↓

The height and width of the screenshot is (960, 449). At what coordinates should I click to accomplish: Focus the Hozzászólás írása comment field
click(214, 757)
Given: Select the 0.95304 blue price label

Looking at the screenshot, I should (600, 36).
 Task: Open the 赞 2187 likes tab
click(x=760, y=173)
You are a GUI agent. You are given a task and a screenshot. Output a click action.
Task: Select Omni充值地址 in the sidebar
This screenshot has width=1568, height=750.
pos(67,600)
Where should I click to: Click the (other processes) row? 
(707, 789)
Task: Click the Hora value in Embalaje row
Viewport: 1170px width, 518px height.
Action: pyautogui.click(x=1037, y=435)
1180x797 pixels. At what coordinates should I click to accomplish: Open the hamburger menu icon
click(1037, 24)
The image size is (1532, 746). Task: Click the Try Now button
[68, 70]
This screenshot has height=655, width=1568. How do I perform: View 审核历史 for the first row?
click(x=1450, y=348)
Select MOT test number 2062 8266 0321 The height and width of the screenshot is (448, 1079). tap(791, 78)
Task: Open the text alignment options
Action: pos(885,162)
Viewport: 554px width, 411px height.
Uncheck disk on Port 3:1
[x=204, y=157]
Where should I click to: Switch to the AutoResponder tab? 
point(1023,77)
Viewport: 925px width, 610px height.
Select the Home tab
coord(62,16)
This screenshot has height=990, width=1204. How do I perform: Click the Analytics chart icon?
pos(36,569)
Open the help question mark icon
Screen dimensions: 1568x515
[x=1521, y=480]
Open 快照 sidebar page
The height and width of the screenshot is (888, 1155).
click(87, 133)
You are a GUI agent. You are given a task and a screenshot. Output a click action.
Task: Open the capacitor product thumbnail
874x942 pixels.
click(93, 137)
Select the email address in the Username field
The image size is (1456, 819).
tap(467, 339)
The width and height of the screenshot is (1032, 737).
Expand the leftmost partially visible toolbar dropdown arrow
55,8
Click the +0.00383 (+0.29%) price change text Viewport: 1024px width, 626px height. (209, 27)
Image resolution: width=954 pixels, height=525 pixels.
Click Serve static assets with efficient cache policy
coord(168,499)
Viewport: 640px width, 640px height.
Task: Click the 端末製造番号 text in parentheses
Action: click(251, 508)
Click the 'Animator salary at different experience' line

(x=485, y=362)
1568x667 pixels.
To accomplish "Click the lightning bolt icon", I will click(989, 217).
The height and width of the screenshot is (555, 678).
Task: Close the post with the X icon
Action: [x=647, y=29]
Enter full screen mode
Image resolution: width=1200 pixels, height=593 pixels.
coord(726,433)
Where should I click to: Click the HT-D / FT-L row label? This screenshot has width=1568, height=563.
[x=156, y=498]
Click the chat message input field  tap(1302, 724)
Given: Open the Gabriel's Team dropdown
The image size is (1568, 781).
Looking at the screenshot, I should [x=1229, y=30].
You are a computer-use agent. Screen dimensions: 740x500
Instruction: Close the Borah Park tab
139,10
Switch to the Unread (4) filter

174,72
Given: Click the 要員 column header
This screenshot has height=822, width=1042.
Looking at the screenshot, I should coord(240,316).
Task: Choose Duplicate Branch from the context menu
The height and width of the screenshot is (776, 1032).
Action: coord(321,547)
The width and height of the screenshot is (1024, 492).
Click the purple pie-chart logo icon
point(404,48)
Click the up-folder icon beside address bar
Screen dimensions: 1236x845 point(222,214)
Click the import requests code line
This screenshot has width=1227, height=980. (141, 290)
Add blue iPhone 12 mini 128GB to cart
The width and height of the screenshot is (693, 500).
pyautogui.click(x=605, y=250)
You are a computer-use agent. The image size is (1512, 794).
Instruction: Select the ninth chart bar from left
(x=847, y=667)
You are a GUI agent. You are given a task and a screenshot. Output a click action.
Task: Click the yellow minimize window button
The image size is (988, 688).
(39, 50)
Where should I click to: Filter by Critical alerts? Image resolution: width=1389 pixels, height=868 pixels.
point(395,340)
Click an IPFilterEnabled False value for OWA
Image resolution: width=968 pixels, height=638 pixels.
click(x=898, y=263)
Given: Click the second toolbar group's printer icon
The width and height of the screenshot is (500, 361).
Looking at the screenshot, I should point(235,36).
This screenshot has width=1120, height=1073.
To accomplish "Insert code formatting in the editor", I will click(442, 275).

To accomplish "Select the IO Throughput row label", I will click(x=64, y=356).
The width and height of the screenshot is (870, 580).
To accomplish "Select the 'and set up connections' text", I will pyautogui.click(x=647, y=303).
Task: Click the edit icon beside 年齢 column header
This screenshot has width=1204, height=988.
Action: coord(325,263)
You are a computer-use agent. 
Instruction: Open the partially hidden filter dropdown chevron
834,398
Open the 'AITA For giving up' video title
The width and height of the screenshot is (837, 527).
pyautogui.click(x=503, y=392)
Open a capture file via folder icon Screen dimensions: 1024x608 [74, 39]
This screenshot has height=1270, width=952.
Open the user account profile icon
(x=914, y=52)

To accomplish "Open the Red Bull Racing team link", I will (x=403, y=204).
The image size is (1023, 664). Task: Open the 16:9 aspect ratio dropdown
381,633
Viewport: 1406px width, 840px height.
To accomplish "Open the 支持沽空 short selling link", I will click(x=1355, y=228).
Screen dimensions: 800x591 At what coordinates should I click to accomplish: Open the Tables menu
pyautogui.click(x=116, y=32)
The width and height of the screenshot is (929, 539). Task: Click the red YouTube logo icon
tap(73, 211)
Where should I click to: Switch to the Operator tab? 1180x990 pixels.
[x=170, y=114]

↑

• [Work required]: Lines from the one containing "The width and height of the screenshot is (929, 539)." through the final line of the entries above are to be output exactly; omit all others.

• [Output]:
The width and height of the screenshot is (929, 539). Task: Click the red YouTube logo icon
tap(73, 211)
Where should I click to: Switch to the Operator tab? 1180x990 pixels.
[x=170, y=114]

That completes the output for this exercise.